In a statement issued on 14 December, Sainsbury’s stated: “J Sainsbury plc and Asda Group Limited attended a Competition Appeal Tribunal hearing today concerning the process and timetable of their proposed merger. 

“The court ruled in the parties’ favour and found that the timetable for responding to materials and attending a main party hearing were both unfair.

“The parties took this step reluctantly and look forward to re-engaging with the CMA and panel and working constructively with them going forward.”

‘Big job’

Commenting last week on the retailers’ call for a Competition Appeal Tribunal hearing on the issue, Shore Capital head of research Clive Black said: “The investigation into the proposed Sainsbury’s-Asda merger was always going to be a big job and a challenge within the timetable set out.

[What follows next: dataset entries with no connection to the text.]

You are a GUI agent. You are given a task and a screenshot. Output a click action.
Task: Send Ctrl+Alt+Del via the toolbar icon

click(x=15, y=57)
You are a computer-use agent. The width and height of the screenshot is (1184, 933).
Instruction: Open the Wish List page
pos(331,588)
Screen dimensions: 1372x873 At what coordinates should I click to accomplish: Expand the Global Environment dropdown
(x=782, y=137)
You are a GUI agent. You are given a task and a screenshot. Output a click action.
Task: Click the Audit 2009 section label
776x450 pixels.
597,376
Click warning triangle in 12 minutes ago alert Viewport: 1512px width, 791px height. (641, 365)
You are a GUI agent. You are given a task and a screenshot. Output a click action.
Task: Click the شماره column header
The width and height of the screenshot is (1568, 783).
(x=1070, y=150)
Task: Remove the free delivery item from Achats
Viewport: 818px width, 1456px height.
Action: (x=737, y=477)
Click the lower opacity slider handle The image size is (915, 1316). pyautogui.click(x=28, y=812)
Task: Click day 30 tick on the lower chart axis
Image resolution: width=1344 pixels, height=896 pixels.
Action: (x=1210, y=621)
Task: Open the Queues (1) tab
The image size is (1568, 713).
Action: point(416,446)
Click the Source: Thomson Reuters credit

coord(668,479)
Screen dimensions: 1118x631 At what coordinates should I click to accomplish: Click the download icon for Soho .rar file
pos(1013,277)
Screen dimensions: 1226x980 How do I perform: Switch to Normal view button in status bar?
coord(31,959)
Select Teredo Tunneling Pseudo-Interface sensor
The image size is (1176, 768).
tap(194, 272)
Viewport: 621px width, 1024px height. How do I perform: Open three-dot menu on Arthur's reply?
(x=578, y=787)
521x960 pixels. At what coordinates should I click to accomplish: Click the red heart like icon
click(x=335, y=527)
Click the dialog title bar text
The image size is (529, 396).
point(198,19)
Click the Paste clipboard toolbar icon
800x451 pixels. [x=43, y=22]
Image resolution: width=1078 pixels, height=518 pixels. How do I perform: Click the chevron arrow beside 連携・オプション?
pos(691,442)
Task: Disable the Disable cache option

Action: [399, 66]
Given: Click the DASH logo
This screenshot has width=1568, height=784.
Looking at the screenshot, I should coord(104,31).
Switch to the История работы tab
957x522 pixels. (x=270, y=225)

“In that respect we wonder if Sainsbury’s-Asda have underestimated the task at hand in what they are required to provide to the CMA …” That also led Shore Capital to “wonder if the legal costs of servicing this process are likely to be much higher too …”

“Given that Sainsbury’s-Asda have more insight into this process than the rest of the grocery industry, such potential underestimation would also be surprising to us.”

Black said challenging the adjudicator in a competition process did not seem tactically desirable, particularly as the CMA endeavoured to be legally meticulous in its investigations. “Accordingly, Messrs Coupe and Burnley may have slipped down their Christmas card list with the CAT approach,” ​said Black.

Focus of probe

He doubted whether the challenge would significantly affect the final decision-making process, stressing his belief that the probe would focus on:

  • The outcome of the CMA’s shopper surveys
  • Suppliers’ evidence about how innovation, prices and choice might affect consumer interests
  • The balance between national and local matters

“We cannot call the final outcome, of course, and so we must wait until March 2019 at the earliest for the CMA’s view,” ​said Black.

“Substantial remedies could bring the deal down, while meeting those remedies may also be quite a time-consuming challenge. After all that, there will then be the matter of merging two businesses that do similar things very differently.”

Plans by Sainsbury’s and Asda to merge became public in April this year​.